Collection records
========================================

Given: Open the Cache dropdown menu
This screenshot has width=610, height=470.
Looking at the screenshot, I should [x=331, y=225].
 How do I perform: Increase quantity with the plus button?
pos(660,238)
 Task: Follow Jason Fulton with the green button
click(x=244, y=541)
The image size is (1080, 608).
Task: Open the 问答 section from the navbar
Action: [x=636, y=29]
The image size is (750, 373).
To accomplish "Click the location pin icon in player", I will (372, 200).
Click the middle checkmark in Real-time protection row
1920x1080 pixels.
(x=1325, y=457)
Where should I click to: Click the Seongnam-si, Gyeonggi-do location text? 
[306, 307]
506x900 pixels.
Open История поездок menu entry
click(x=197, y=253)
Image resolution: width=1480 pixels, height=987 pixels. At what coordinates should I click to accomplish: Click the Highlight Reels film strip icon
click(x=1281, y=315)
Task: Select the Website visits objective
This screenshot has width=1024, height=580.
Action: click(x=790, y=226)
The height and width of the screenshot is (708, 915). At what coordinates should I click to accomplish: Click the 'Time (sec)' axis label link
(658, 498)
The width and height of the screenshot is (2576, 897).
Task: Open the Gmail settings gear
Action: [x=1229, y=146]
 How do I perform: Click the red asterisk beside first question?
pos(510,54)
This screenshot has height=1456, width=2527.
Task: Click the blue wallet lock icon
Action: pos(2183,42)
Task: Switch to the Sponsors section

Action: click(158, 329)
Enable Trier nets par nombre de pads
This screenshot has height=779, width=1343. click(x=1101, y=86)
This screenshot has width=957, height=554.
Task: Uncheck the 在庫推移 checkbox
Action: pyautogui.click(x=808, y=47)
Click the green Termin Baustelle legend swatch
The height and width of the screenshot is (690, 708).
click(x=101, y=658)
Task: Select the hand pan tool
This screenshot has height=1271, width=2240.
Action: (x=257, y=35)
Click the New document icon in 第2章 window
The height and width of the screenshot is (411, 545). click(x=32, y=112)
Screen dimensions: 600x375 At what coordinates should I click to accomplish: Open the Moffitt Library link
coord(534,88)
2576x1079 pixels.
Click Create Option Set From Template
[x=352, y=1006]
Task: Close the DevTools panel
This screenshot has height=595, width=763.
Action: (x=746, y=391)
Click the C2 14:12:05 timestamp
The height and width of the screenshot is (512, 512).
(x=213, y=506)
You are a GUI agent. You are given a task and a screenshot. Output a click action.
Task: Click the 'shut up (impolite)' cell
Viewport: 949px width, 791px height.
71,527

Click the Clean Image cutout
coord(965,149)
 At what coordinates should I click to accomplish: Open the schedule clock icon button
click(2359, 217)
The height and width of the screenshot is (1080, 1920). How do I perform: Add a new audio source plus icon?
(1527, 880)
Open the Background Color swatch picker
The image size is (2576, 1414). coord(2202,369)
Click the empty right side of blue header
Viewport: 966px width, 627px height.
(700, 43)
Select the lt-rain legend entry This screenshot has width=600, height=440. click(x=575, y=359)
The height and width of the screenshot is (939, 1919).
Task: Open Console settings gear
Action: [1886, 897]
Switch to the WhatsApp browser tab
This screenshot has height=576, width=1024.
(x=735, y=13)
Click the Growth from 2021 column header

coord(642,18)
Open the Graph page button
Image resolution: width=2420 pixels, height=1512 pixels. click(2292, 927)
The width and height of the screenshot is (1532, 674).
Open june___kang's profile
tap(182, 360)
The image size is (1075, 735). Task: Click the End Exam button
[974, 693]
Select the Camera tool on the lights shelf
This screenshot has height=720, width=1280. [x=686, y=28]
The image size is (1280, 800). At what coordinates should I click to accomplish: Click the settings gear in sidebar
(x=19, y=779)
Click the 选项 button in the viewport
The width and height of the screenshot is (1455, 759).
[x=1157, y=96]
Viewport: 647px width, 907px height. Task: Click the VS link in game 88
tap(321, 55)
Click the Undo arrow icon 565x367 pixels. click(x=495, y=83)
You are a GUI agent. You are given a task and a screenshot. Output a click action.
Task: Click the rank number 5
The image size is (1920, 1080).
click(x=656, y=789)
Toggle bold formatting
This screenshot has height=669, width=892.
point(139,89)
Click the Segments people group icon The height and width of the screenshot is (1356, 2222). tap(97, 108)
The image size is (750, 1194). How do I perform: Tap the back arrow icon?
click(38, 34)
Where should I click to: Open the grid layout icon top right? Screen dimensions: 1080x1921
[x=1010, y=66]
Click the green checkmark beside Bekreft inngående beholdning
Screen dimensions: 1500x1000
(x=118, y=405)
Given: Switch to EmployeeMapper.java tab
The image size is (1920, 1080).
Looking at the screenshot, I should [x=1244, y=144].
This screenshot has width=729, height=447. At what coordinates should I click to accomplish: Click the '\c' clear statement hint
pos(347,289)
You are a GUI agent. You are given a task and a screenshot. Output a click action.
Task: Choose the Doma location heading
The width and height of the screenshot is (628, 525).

========================================

Please turn the records above into a numbered list with one line per item, leaving out the blank lines.

Complete output:
1. Given: Open the Cache dropdown menu
2. This screenshot has width=610, height=470.
3. Looking at the screenshot, I should [x=331, y=225].
4.  How do I perform: Increase quantity with the plus button?
5. pos(660,238)
6.  Task: Follow Jason Fulton with the green button
7. click(x=244, y=541)
8. The image size is (1080, 608).
9. Task: Open the 问答 section from the navbar
10. Action: [x=636, y=29]
11. The image size is (750, 373).
12. To accomplish "Click the location pin icon in player", I will (372, 200).
13. Click the middle checkmark in Real-time protection row
14. 1920x1080 pixels.
15. (x=1325, y=457)
16. Where should I click to: Click the Seongnam-si, Gyeonggi-do location text? 
17. [306, 307]
18. 506x900 pixels.
19. Open История поездок menu entry
20. click(x=197, y=253)
21. Image resolution: width=1480 pixels, height=987 pixels. At what coordinates should I click to accomplish: Click the Highlight Reels film strip icon
22. click(x=1281, y=315)
23. Task: Select the Website visits objective
24. This screenshot has width=1024, height=580.
25. Action: click(x=790, y=226)
26. The height and width of the screenshot is (708, 915). At what coordinates should I click to accomplish: Click the 'Time (sec)' axis label link
27. (658, 498)
28. The width and height of the screenshot is (2576, 897).
29. Task: Open the Gmail settings gear
30. Action: [x=1229, y=146]
31.  How do I perform: Click the red asterisk beside first question?
32. pos(510,54)
33. This screenshot has height=1456, width=2527.
34. Task: Click the blue wallet lock icon
35. Action: pos(2183,42)
36. Task: Switch to the Sponsors section
37. Action: click(158, 329)
38. Enable Trier nets par nombre de pads
39. This screenshot has height=779, width=1343. click(x=1101, y=86)
40. This screenshot has width=957, height=554.
41. Task: Uncheck the 在庫推移 checkbox
42. Action: pyautogui.click(x=808, y=47)
43. Click the green Termin Baustelle legend swatch
44. The height and width of the screenshot is (690, 708).
45. click(x=101, y=658)
46. Task: Select the hand pan tool
47. This screenshot has height=1271, width=2240.
48. Action: (x=257, y=35)
49. Click the New document icon in 第2章 window
50. The height and width of the screenshot is (411, 545). click(x=32, y=112)
51. Screen dimensions: 600x375 At what coordinates should I click to accomplish: Open the Moffitt Library link
52. coord(534,88)
53. 2576x1079 pixels.
54. Click Create Option Set From Template
55. [x=352, y=1006]
56. Task: Close the DevTools panel
57. This screenshot has height=595, width=763.
58. Action: (x=746, y=391)
59. Click the C2 14:12:05 timestamp
60. The height and width of the screenshot is (512, 512).
61. (x=213, y=506)
62. You are a GUI agent. You are given a task and a screenshot. Output a click action.
63. Task: Click the 'shut up (impolite)' cell
64. Viewport: 949px width, 791px height.
65. 71,527
66. Click the Clean Image cutout
67. coord(965,149)
68.  At what coordinates should I click to accomplish: Open the schedule clock icon button
69. click(2359, 217)
70. The height and width of the screenshot is (1080, 1920). How do I perform: Add a new audio source plus icon?
71. (1527, 880)
72. Open the Background Color swatch picker
73. The image size is (2576, 1414). coord(2202,369)
74. Click the empty right side of blue header
75. Viewport: 966px width, 627px height.
76. (700, 43)
77. Select the lt-rain legend entry This screenshot has width=600, height=440. click(x=575, y=359)
78. The height and width of the screenshot is (939, 1919).
79. Task: Open Console settings gear
80. Action: [1886, 897]
81. Switch to the WhatsApp browser tab
82. This screenshot has height=576, width=1024.
83. (x=735, y=13)
84. Click the Growth from 2021 column header
85. coord(642,18)
86. Open the Graph page button
87. Image resolution: width=2420 pixels, height=1512 pixels. click(2292, 927)
88. The width and height of the screenshot is (1532, 674).
89. Open june___kang's profile
90. tap(182, 360)
91. The image size is (1075, 735). Task: Click the End Exam button
92. [974, 693]
93. Select the Camera tool on the lights shelf
94. This screenshot has height=720, width=1280. [x=686, y=28]
95. The image size is (1280, 800). At what coordinates should I click to accomplish: Click the settings gear in sidebar
96. (x=19, y=779)
97. Click the 选项 button in the viewport
98. The width and height of the screenshot is (1455, 759).
99. [x=1157, y=96]
100. Viewport: 647px width, 907px height. Task: Click the VS link in game 88
101. tap(321, 55)
102. Click the Undo arrow icon 565x367 pixels. click(x=495, y=83)
103. You are a GUI agent. You are given a task and a screenshot. Output a click action.
104. Task: Click the rank number 5
105. The image size is (1920, 1080).
106. click(x=656, y=789)
107. Toggle bold formatting
108. This screenshot has height=669, width=892.
109. point(139,89)
110. Click the Segments people group icon The height and width of the screenshot is (1356, 2222). tap(97, 108)
111. The image size is (750, 1194). How do I perform: Tap the back arrow icon?
112. click(38, 34)
113. Where should I click to: Open the grid layout icon top right? Screen dimensions: 1080x1921
114. [x=1010, y=66]
115. Click the green checkmark beside Bekreft inngående beholdning
116. Screen dimensions: 1500x1000
117. (x=118, y=405)
118. Given: Switch to EmployeeMapper.java tab
119. The image size is (1920, 1080).
120. Looking at the screenshot, I should [x=1244, y=144].
121. This screenshot has width=729, height=447. At what coordinates should I click to accomplish: Click the '\c' clear statement hint
122. pos(347,289)
123. You are a GUI agent. You are given a task and a screenshot. Output a click action.
124. Task: Choose the Doma location heading
125. The width and height of the screenshot is (628, 525).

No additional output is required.